Georgia-Tennessee preview: do I really have to do this?

My natural reluctance to do these posts has only grown from week to week, and it wasn’t lessened reading this quote from Mark Richt:

Georgia’s kickoff coverage team has struggled throughout this season, culminating with a disastrous effort against LSU that allowed the Tigers to begin their final drive with exceptional field position.

While head coach Mark Richt said the team continues to address the problems, he said some of the issues are simply a matter of youth that can only improve with increased experience.

“I can’t sit here and say we’ve got 10 guys that are really getting after it and getting it done,” Richt said. “I think they’re trying their tails off but there’s a lot of youth on that thing and they’ve got to continue to mature.”

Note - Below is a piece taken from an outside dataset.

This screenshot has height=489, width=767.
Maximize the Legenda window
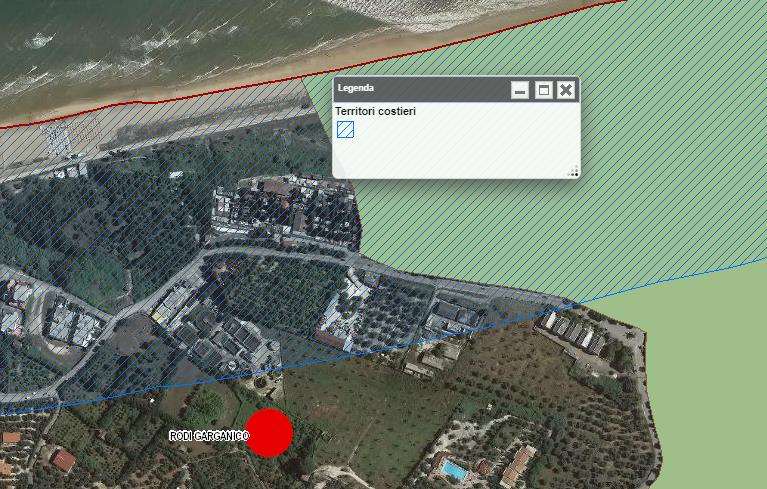pyautogui.click(x=543, y=90)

Cue the Ray Goff “buttah and buttah” quote.  Sigh.

Anyway, it’s a waste of time to write some sweeping overview and conclusion about tomorrow’s game, because, like the rest of you, I have no idea what Georgia team is going to step out on the field.  So you’re going to have to settle for bullet points from which you’re welcome to draw a larger truth.  If you dare, that is.

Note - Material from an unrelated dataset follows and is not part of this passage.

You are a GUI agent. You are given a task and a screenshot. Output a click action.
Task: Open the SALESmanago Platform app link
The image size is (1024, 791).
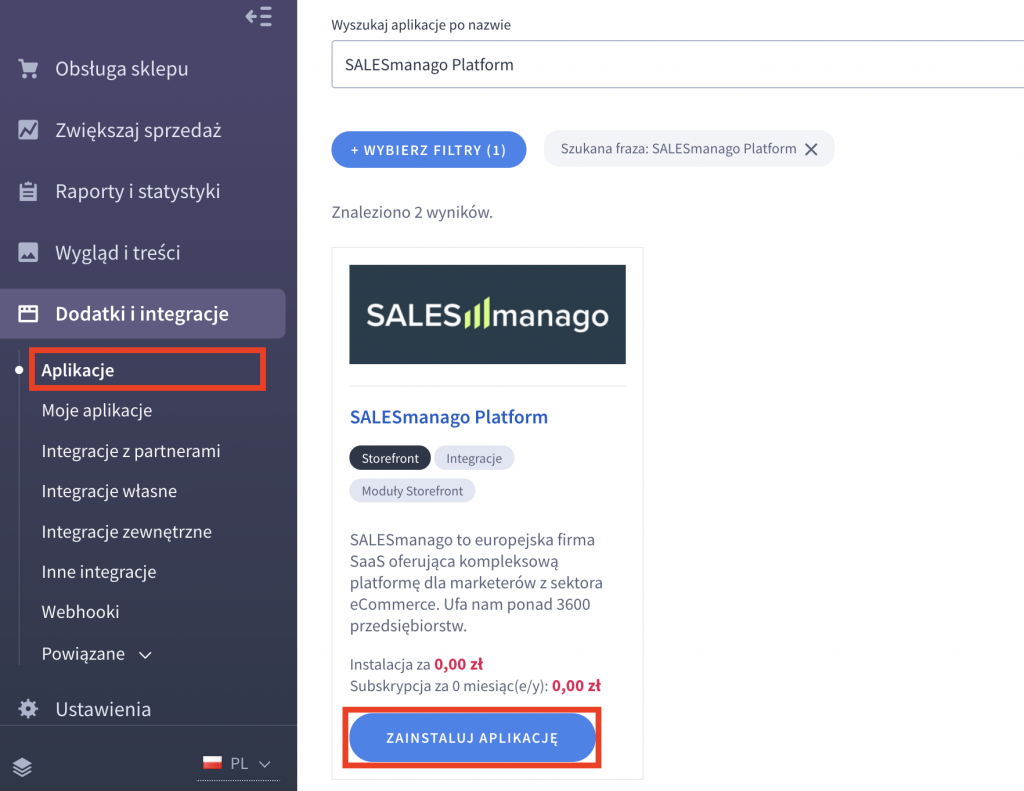449,417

  • Considering all the talent that’s flowed through these programs in the last fifteen years, how strange is it that there’s really only one front line receiver playing tomorrow?
  • Semi-amazing stat:  Jonathan Crompton has more passing attempts this season than Joe Cox.
  • We’ll see some tackling machines tomorrow, that’s for sure.  Rennie Curran leads the SEC in tackles per game.  Eric Berry and Rico McCoy rank third and fourth, respectively.
  • I probably shouldn’t indulge myself like this, but I’m feeling better about Georgia’s defensive line than I have all season.  Houston and Weston have really come on.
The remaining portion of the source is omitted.